The strong growth and the move to bind itself more closely with Ant – which operates hugely popular online payment system Alipay – comes as Alibaba looks to fend off rivals in its core e-commerce business that analysts expect will start to weigh on growth.
Alibaba has, however, been defying expectations.
Revenue for the October-December period rose to 83.03 billion yuan ($13.19 billion), up from 53.2 billion yuan a year earlier. That exceeded the 79.8 billion yuan average estimate of 28 analysts polled by Thomson Reuters.
The company also raised its 2018 revenue forecast to growth of 55 to 56 per cent, up from 49 to 53 per cent.
The deal with Ant, which will replace the current system where Alibaba receives 37.5 per cent of Ant’s pre-tax profit, will see the company acquire newly-issued equity in the affiliate in exchange for certain intellectual property rights it owns.
The deal will have no cash impact on Alibaba, it added.
“Importantly, an equity stake in Ant Financial enables Alibaba and our shareholders to participate in the future growth of the financial technology sector,” Alibaba Chief Executive Officer Daniel Zhang said in a statement.
Credit Suisse was Alibaba’s financial adviser, while Morrison & Foerster and King & Wood Mallesons provided legal counsel. PricewaterhouseCoopers was tax adviser.

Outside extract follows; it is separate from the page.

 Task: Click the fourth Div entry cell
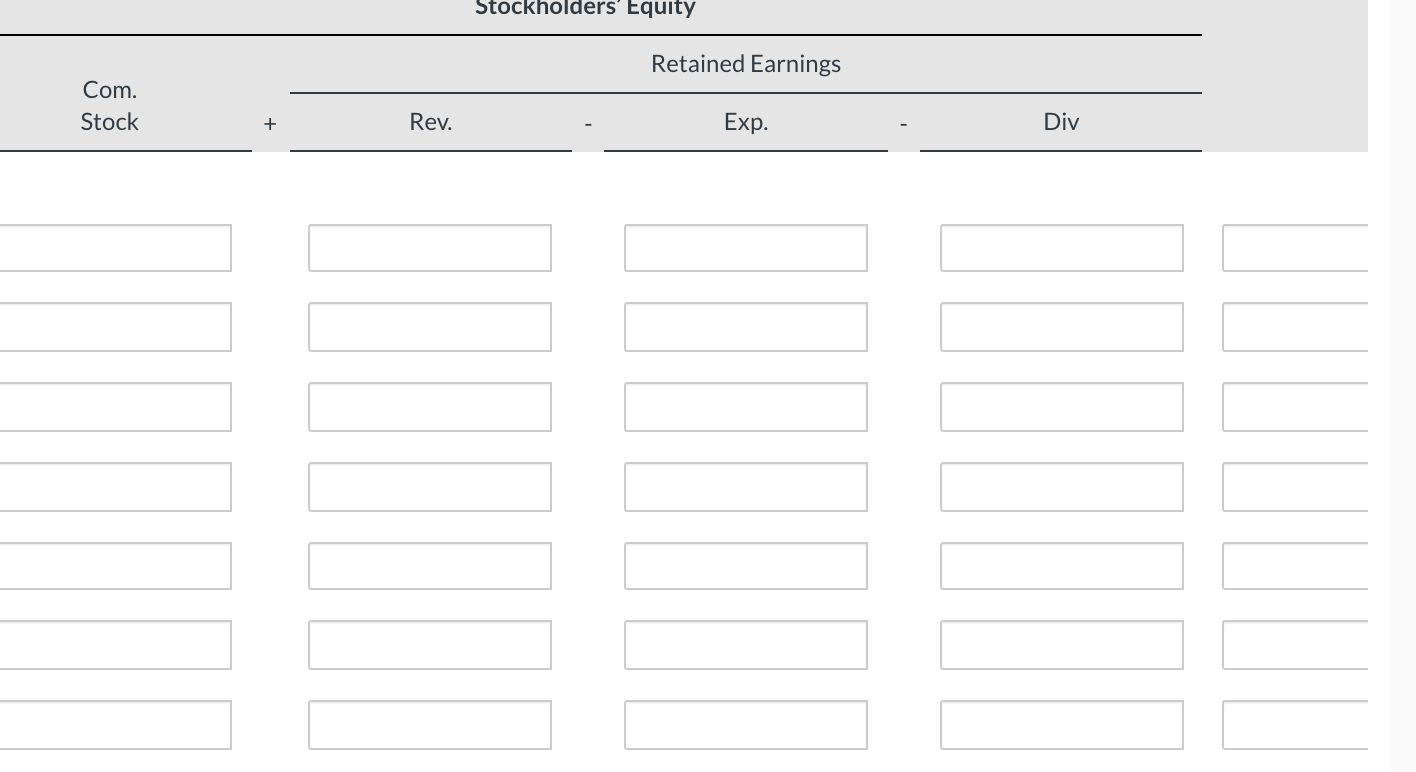coord(1061,486)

Wachtell, Lipton, Rosen & Katz, Sidley Austin LLP and Fangda Partners were Ant’s legal advisers.
Alibaba is looking for new areas such as cloud computing, payments and offline retail to maintain rapid growth rates that helped its shares roughly double in value last year, making it one of the world’s most valuable companies with a market capitalisation of $523 billion.
The company’s third-quarter sales are typically strong because of its Singles’ Day sales event held on Nov. 11, the world’s biggest shopping spree. This Singles’ Day, a record $25.4 billion was spent on Alibaba platforms.
Core commerce revenue in the third quarter rose 57 per cent year-over-year to 73.24 billion yuan.
Alibaba, and other tech rivals in China such as Tencent Holdings Ltd (0700.HK) and JD.com Inc (JD.O), have also been investing heavily in brick-and-mortar retailers over the last year to expand offline.
Analyst Li said the growth of users on Alibaba’s platforms was slowing down. “Alibaba is relying more and more on acquisitions for growth,” he added.
Net income attributable to shareholders rose to 24.07 billion yuan, up 35 per cent from the year-earlier quarter. That compared with the 21.5 billion yuan estimate of analysts surveyed by Thomson Reuters.
Excluding one-time items, Alibaba reported a profit of 10.61 yuan per share, slightly missing analysts’ estimates of 10.66 yuan, according to Thomson Reuters I/B/E/S.
Revenue at Alibaba’s nascent but fast-growing cloud computing unit soared 104 per cent, slightly faster than the previous period.
Alibaba’s cloud business crossed 1 million customers globally in the quarter ended September, and has recently opened new data centres in Malaysia and India.
Cloud computing and offline retail make up a comparatively small fraction of the company’s current sales, though Alibaba is betting on these units to become major revenue drivers as the Chinese e-commerce market shows signs of saturation.
Alibaba’s shares fell 3.7 per cent to $197.81 on Thursday morning on the New York Stock Exchange.